Thanks! All of your suggestions are things I'm testing. ;)


I have to say that site looks pretty good! I didn't really read it or get into it (other than what you've stated here) but at first glance it looks really well designed.


Thanks! I was a designer before I jumped into development. :)


Very nice site! I like your pricing page. As someone who planned his own wedding, I feel like your startup is tackling a great problem for people.

The wedding industry is all about sucking people dry of their $$$, and if you can do a bunch of useful services for a flat $80, that'd make many folks very happy!


Not sure if you've seen any of the stuff by patio11 but he's pretty much bootstrapping his companies (Bingo Card Creator & Appointment Reminder), consulting and info products and he seems to be doing pretty well for himself. He's pretty transparent about his numbers on BCC and has plenty tips for microISV's.

He blogs here: http://www.kalzumeus.com/

*

I've just started to ramp up on doing a SaaS/blogging about the process. It can be pretty overwhelming if its your first go 'round.


http://www.improvely.com, http://www.w3counter.com, and two dozen other sites over the years. Revenue in the millions over the past 8 years I've been self-employed, and I'm not taking a pay cut versus what I'd earn in industry if I had gone that route instead.

I've run into many limitations that have prevented me from offering products, service plans and sales strategies that would've been profitable but required more employees. I could hire, but I enjoy what I do, and switching from what I do to hiring and managing sales/support/ops teams is a totally different job I wouldn't enjoy so much.


Not to be all creepy, but I first encountered you on sitepoint probably close to eight years ago and continue to be impressed with your products.

Keep up the good work!


That was the place to be back then :)


haha that does sound a lil creepy!


I built a company that develops iOS apps. My most successful app so far is http://www.tinypiano.com/ with 6 million (free) downloads (launched Feb 2012). The app is monetizing via ads and in-app purchases.

★ ★ ★ ★ ★ ★ ★

Problem statement » Update the discussion thread above between "He blogs here: http://www.kalzumeus.com/" and "enjoy so much.", inclusive, so that "staff" takes the place of "employees".

Dataset extract »
★ ★ ★ ★ ★ ★ ★

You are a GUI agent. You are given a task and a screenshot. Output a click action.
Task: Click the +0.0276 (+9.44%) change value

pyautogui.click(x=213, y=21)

★ ★ ★ ★ ★ ★ ★

Answer »
He blogs here: http://www.kalzumeus.com/

*

I've just started to ramp up on doing a SaaS/blogging about the process. It can be pretty overwhelming if its your first go 'round.


http://www.improvely.com, http://www.w3counter.com, and two dozen other sites over the years. Revenue in the millions over the past 8 years I've been self-employed, and I'm not taking a pay cut versus what I'd earn in industry if I had gone that route instead.

I've run into many limitations that have prevented me from offering products, service plans and sales strategies that would've been profitable but required more staff. I could hire, but I enjoy what I do, and switching from what I do to hiring and managing sales/support/ops teams is a totally different job I wouldn't enjoy so much.